◆ **ASSIGNED TASK**:
All of the entries below need to be repeated exactly.
——
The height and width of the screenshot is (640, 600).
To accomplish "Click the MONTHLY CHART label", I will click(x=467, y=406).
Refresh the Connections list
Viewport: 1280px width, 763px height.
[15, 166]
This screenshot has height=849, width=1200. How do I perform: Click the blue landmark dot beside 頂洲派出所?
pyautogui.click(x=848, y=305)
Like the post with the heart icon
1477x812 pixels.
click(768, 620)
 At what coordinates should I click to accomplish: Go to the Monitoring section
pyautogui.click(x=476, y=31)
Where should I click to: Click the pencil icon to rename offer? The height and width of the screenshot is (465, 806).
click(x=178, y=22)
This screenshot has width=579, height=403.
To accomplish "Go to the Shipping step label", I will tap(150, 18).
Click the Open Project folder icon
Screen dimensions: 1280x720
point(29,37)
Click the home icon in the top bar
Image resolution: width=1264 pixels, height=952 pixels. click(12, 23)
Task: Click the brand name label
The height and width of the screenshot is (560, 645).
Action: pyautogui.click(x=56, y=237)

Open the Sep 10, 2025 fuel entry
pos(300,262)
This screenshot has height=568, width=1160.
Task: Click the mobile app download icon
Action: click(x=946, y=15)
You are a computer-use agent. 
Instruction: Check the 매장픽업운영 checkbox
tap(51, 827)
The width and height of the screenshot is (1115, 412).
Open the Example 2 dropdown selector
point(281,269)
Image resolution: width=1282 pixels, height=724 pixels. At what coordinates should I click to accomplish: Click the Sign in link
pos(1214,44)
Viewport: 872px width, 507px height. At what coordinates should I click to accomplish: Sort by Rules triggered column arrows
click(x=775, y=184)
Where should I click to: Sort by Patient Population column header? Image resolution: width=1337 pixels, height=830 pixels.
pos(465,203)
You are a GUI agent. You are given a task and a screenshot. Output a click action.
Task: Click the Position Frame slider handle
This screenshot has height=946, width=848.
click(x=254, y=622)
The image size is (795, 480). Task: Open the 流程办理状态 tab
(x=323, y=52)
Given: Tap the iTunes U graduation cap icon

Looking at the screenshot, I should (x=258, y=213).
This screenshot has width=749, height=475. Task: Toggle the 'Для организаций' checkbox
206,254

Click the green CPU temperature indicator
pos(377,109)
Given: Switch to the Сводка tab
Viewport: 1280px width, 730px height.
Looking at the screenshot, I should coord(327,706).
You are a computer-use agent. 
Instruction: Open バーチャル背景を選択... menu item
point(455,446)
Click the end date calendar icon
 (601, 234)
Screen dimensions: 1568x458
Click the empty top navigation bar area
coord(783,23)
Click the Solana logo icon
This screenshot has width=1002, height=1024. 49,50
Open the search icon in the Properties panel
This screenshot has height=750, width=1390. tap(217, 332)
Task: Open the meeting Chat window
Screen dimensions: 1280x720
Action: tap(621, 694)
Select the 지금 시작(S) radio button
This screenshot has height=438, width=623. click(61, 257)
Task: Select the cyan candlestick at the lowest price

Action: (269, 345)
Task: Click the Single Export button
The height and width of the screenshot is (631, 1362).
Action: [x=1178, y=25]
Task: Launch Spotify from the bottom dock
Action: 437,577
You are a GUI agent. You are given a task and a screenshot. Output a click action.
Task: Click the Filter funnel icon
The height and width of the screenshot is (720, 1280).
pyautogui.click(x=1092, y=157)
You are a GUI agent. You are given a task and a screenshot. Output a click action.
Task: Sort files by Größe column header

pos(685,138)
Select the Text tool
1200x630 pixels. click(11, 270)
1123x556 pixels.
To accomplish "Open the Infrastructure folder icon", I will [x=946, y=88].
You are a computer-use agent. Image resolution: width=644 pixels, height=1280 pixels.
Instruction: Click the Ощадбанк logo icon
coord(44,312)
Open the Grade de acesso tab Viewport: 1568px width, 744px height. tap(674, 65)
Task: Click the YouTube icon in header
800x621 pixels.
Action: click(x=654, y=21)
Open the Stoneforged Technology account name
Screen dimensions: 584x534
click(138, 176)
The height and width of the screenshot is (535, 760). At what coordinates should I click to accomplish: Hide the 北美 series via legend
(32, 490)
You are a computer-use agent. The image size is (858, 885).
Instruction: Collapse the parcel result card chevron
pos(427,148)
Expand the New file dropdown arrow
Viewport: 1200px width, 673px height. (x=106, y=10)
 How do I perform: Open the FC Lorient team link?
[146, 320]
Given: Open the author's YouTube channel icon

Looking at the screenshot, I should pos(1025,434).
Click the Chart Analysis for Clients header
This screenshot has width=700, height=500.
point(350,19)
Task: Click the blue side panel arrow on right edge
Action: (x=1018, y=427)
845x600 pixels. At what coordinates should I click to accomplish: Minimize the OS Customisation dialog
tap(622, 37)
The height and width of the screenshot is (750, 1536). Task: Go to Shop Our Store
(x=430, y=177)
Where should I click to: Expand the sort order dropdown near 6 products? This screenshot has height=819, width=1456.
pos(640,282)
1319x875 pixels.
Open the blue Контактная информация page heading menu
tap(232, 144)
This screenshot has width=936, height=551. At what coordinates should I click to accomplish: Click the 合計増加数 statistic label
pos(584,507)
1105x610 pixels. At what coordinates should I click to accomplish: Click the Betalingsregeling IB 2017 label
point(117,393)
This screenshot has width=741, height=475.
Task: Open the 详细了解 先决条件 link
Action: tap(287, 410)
——
◆ **EXERCISE RESPONSE**:
The height and width of the screenshot is (640, 600).
To accomplish "Click the MONTHLY CHART label", I will click(x=467, y=406).
Refresh the Connections list
Viewport: 1280px width, 763px height.
[15, 166]
This screenshot has height=849, width=1200. How do I perform: Click the blue landmark dot beside 頂洲派出所?
pyautogui.click(x=848, y=305)
Like the post with the heart icon
1477x812 pixels.
click(768, 620)
 At what coordinates should I click to accomplish: Go to the Monitoring section
pyautogui.click(x=476, y=31)
Where should I click to: Click the pencil icon to rename offer? The height and width of the screenshot is (465, 806).
click(x=178, y=22)
This screenshot has width=579, height=403.
To accomplish "Go to the Shipping step label", I will tap(150, 18).
Click the Open Project folder icon
Screen dimensions: 1280x720
point(29,37)
Click the home icon in the top bar
Image resolution: width=1264 pixels, height=952 pixels. click(12, 23)
Task: Click the brand name label
The height and width of the screenshot is (560, 645).
Action: pyautogui.click(x=56, y=237)

Open the Sep 10, 2025 fuel entry
pos(300,262)
This screenshot has height=568, width=1160.
Task: Click the mobile app download icon
Action: click(x=946, y=15)
You are a computer-use agent. 
Instruction: Check the 매장픽업운영 checkbox
tap(51, 827)
The width and height of the screenshot is (1115, 412).
Open the Example 2 dropdown selector
point(281,269)
Image resolution: width=1282 pixels, height=724 pixels. At what coordinates should I click to accomplish: Click the Sign in link
pos(1214,44)
Viewport: 872px width, 507px height. At what coordinates should I click to accomplish: Sort by Rules triggered column arrows
click(x=775, y=184)
Where should I click to: Sort by Patient Population column header? Image resolution: width=1337 pixels, height=830 pixels.
pos(465,203)
You are a GUI agent. You are given a task and a screenshot. Output a click action.
Task: Click the Position Frame slider handle
This screenshot has height=946, width=848.
click(x=254, y=622)
The image size is (795, 480). Task: Open the 流程办理状态 tab
(x=323, y=52)
Given: Tap the iTunes U graduation cap icon

Looking at the screenshot, I should (x=258, y=213).
This screenshot has width=749, height=475. Task: Toggle the 'Для организаций' checkbox
206,254

Click the green CPU temperature indicator
pos(377,109)
Given: Switch to the Сводка tab
Viewport: 1280px width, 730px height.
Looking at the screenshot, I should coord(327,706).
You are a computer-use agent. 
Instruction: Open バーチャル背景を選択... menu item
point(455,446)
Click the end date calendar icon
 (601, 234)
Screen dimensions: 1568x458
Click the empty top navigation bar area
coord(783,23)
Click the Solana logo icon
This screenshot has width=1002, height=1024. 49,50
Open the search icon in the Properties panel
This screenshot has height=750, width=1390. tap(217, 332)
Task: Open the meeting Chat window
Screen dimensions: 1280x720
Action: tap(621, 694)
Select the 지금 시작(S) radio button
This screenshot has height=438, width=623. click(61, 257)
Task: Select the cyan candlestick at the lowest price

Action: (269, 345)
Task: Click the Single Export button
The height and width of the screenshot is (631, 1362).
Action: [x=1178, y=25]
Task: Launch Spotify from the bottom dock
Action: 437,577
You are a GUI agent. You are given a task and a screenshot. Output a click action.
Task: Click the Filter funnel icon
The height and width of the screenshot is (720, 1280).
pyautogui.click(x=1092, y=157)
You are a GUI agent. You are given a task and a screenshot. Output a click action.
Task: Sort files by Größe column header

pos(685,138)
Select the Text tool
1200x630 pixels. click(11, 270)
1123x556 pixels.
To accomplish "Open the Infrastructure folder icon", I will [x=946, y=88].
You are a computer-use agent. Image resolution: width=644 pixels, height=1280 pixels.
Instruction: Click the Ощадбанк logo icon
coord(44,312)
Open the Grade de acesso tab Viewport: 1568px width, 744px height. tap(674, 65)
Task: Click the YouTube icon in header
800x621 pixels.
Action: click(x=654, y=21)
Open the Stoneforged Technology account name
Screen dimensions: 584x534
click(138, 176)
The height and width of the screenshot is (535, 760). At what coordinates should I click to accomplish: Hide the 北美 series via legend
(32, 490)
You are a computer-use agent. The image size is (858, 885).
Instruction: Collapse the parcel result card chevron
pos(427,148)
Expand the New file dropdown arrow
Viewport: 1200px width, 673px height. (x=106, y=10)
 How do I perform: Open the FC Lorient team link?
[146, 320]
Given: Open the author's YouTube channel icon

Looking at the screenshot, I should pos(1025,434).
Click the Chart Analysis for Clients header
This screenshot has width=700, height=500.
point(350,19)
Task: Click the blue side panel arrow on right edge
Action: (x=1018, y=427)
845x600 pixels. At what coordinates should I click to accomplish: Minimize the OS Customisation dialog
tap(622, 37)
The height and width of the screenshot is (750, 1536). Task: Go to Shop Our Store
(x=430, y=177)
Where should I click to: Expand the sort order dropdown near 6 products? This screenshot has height=819, width=1456.
pos(640,282)
1319x875 pixels.
Open the blue Контактная информация page heading menu
tap(232, 144)
This screenshot has width=936, height=551. At what coordinates should I click to accomplish: Click the 合計増加数 statistic label
pos(584,507)
1105x610 pixels. At what coordinates should I click to accomplish: Click the Betalingsregeling IB 2017 label
point(117,393)
This screenshot has width=741, height=475.
Task: Open the 详细了解 先决条件 link
Action: tap(287, 410)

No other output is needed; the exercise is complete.